Если вернуться к советскому кларизму, то это в немалой степени и Коржавин второй половины 40-х — самого начала 60-х. Студент Литинститута в 1945–1947 годах, арестованный 20 декабря 1947-го (за две недели до И. П. Соболева), в 1954-м он по амнистии вернулся в Москву. Его не печатают, но он читает свои непечатные стихи и в камерных застольях, и в широких аудиториях. Он известен, без преувеличения, всей литературной Москве. Только в 1963 году выходит первый (и последний в Советском Союзе) сборник, где каким-то чудом удается (обычное слово в те годы) сообщить в издательской аннотации то, что было неудобосказуемым в печати — что автор «работает в поэзии давно. Он часто печатается в периодических изданиях, однако с книгой выступает впервые. Сборник „Годы“ — итог двадцатилетней творческой деятельности поэта». Так подавались неясные сигналы о «сложной» поэтической биографии.

В печатном сборнике — моралистичность, ясность простоватых выводов и самой структуры: «За последнею точкой, / За гранью последнего дня / Все хорошие строки / Останутся жить без меня» (1951); «…Что ж, друзья, / Ведь это все была работа, / А без работы жить нельзя» (1956); «Ни трудом и ни доблестью / Не дорос я до всех. / Я работал в той области, / Где успех — не успех» (1960).

Лирика Маршака, вспомнит позже Берестов, «говорила, что и в наши дни можно продолжать традиции „золотого века“ поэзии»[92]. В конце 50-х — в начале 60-х путь к «пушкинской гармонии», заявляя его как единственно плодотворный, стремятся проторить Коржавин и близкие ему критики, и именно в печатных выступлениях.
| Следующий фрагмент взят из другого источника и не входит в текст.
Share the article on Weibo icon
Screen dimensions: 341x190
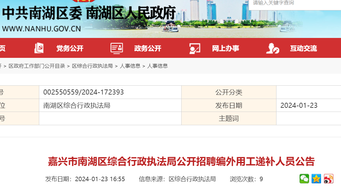click(x=328, y=179)
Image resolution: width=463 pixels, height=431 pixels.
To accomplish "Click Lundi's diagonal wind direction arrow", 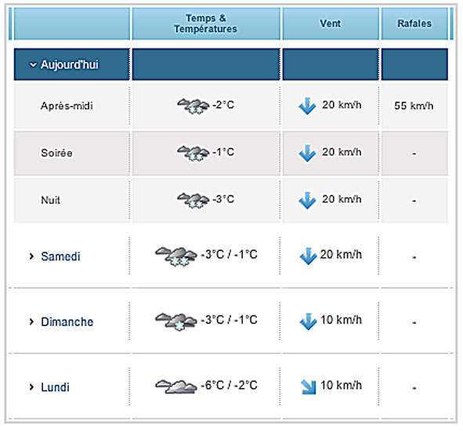I will (309, 386).
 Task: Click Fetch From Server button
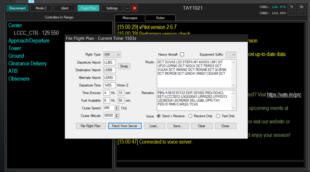coord(125,126)
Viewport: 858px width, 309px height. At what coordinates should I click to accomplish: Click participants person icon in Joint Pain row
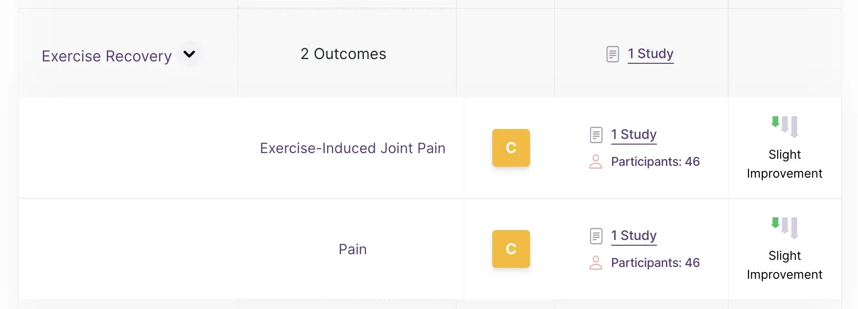(596, 162)
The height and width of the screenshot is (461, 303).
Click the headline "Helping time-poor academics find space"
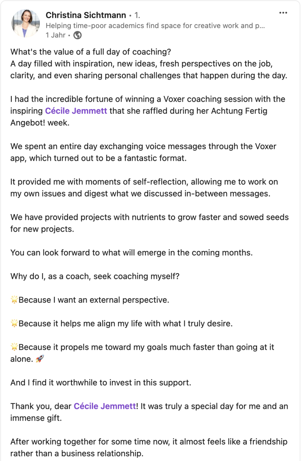point(155,26)
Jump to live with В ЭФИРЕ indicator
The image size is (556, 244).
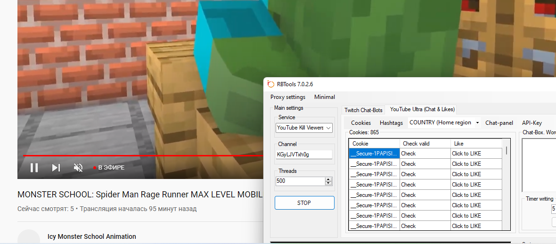pos(109,168)
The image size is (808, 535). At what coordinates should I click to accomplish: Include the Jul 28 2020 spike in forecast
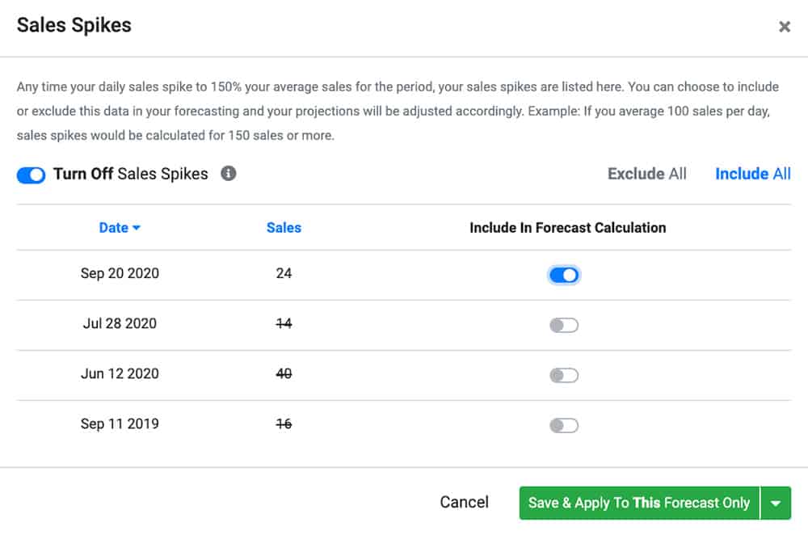[564, 325]
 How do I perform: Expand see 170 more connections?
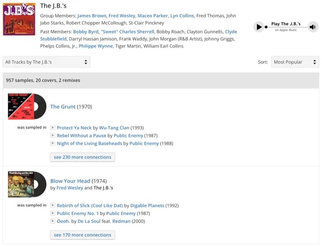tap(82, 235)
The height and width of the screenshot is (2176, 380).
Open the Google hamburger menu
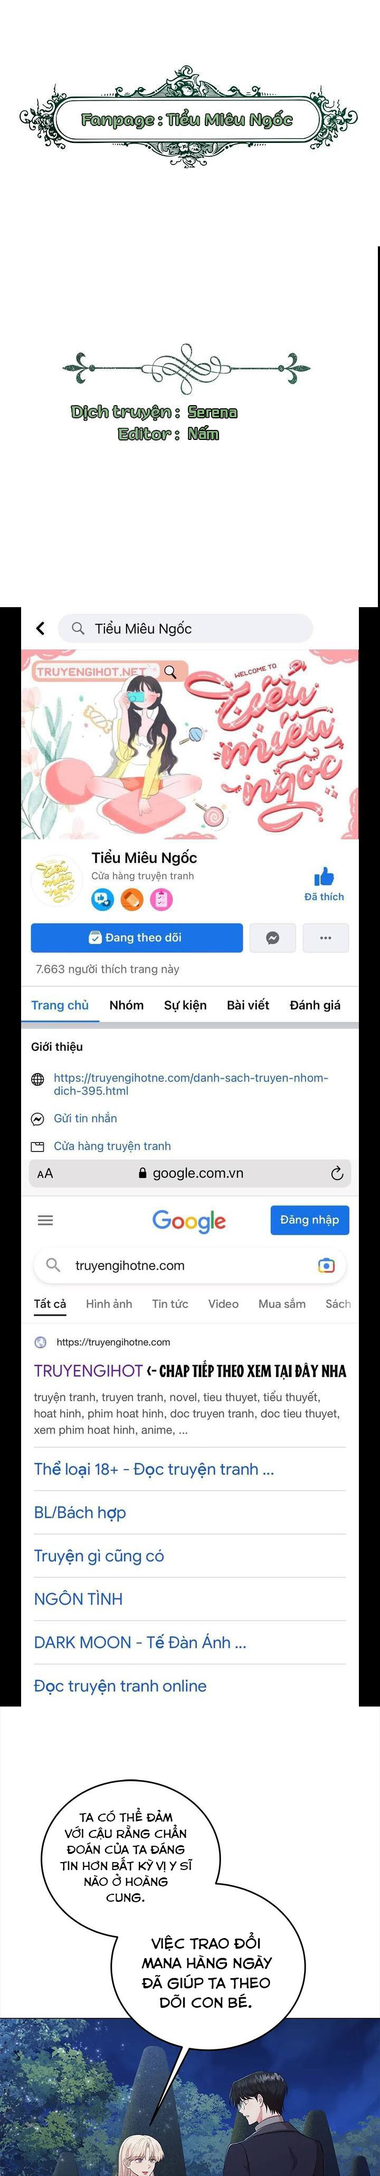46,1220
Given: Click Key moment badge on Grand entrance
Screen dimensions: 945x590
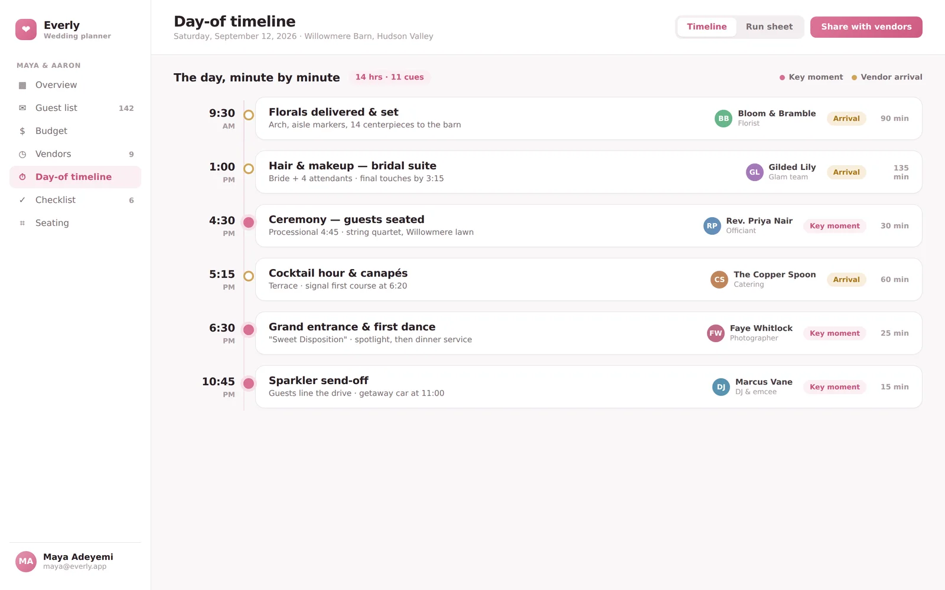Looking at the screenshot, I should (x=835, y=333).
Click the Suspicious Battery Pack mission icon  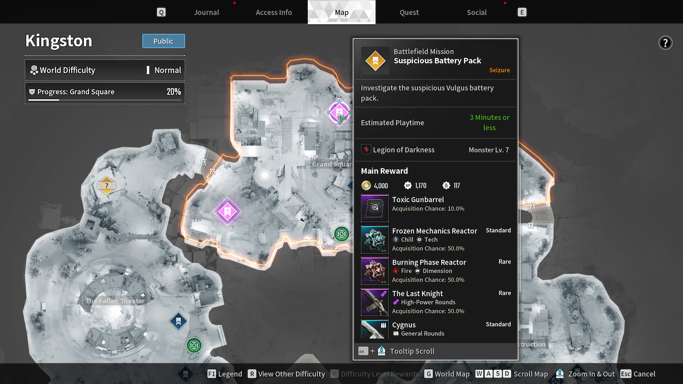tap(375, 61)
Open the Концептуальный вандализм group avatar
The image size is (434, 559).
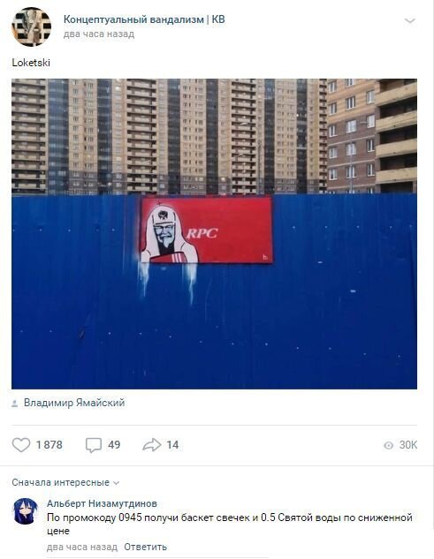click(x=32, y=26)
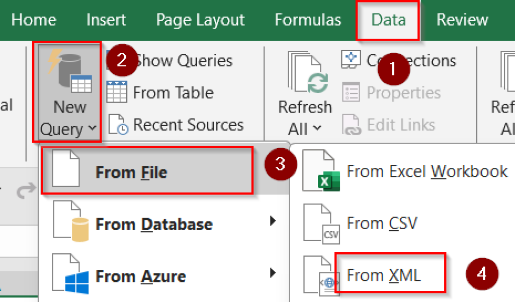Click the Edit Links icon
Viewport: 515px width, 302px height.
(352, 125)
Образец для них — Евгений Винокуров. Антагонист — Андрей Вознесенский, наследник футуризма, то есть части века серебряного.

Непечатный слой стихов Коржавина — иной, весьма тяжело нагруженный идеологически и прямо противостоящий идеологии господствующей. В сборнике 1963 года давние слушатели Коржавина не нашли, и не надеялись найти, ни поэмы «По ком звонит колокол», болезненно задевавшей в 1958–1959 годах достоверностью психологического портрета поколения, с горечью ощущавшейся в прямом смысле слова каждым слушателем авторского чтения («Когда устаю, — начинаю жалеть я / О том, что рожден и живу в лихолетье, / Что годы потрачены на постиженье / Того, что должно быть понятно с рожденья. / А если б со мной не случилось такое, / Я мог бы, наверно, постигнуть другое, / Что более важно и более ценно…»), ни поэмы «Танька» — о героине времени, и после Колымы оставшейся той, про которую автор пишет: «Дочкой правящей партии я вспоминаю тебя». В непечатном слое — и знаменитая в те годы «Арифметическая басня» (1957), обосновывающая, в сущности, рационализм и арифметическую простоту (кларизм) авторской картины мира, — басня, в которой «высокий орган <…> чтоб быстрее к цели продвигаться, / Постановляет: „дважды два — шестнадцать!“ // <…> Но, обходя запреты и барьеры, / „Четырнадцать“ — ревели маловеры. / И, всё успев понять, обдумать, взвесить, / Объективисты заявляли: „десять“. / Но все они движению мешали / И их за то потом в тюрьму сажали». Строки об «объективистах» могли послужить эпиграфом к воспоминаниям о студенческих кружках середины 1940-х — середины 50-х, в том числе о неомарксистском кружке Краснопевцева. С известной долей исторической достоверности и с шутливой надеждой звучали строки: «А всех печальней было в этом мире / Тому, кто знал, что дважды два — четыре. // Тот вывод люди шутками встречали / И в тюрьмы за него не заключали…»

Коржавин оставался одним из нескольких поэтов (если включить сюда и Н. Глазкова), полно принадлежавших двум сферам: писавших свободно, «для себя» и слушателей, и в тоже время не терявших надежды попасть (со стихами не собственно политическими) в советскую печать, с условиями которой он совпадал своим кларизмом (избегнув «усложненности» — слово из советского редакторского словаря, — всегда казавшейся опасной) и «пушкинизмом» — подобием гармоничной, а значит, с доброжелательной редакторской натяжкой, — оптимистической картины мира. (Как шарахался официоз от всего неоптимистического, видно и по воспоминаниям Е. Кумпан о литературном объединении Горного института, когда в секретариате ССП говорилось о «мрачности стихов» — «все о тоске да о тоске».) Главной же была удаленность от представлявшегося опасным Серебряного века с его «модернизмом» в советско-цензурном его понимании.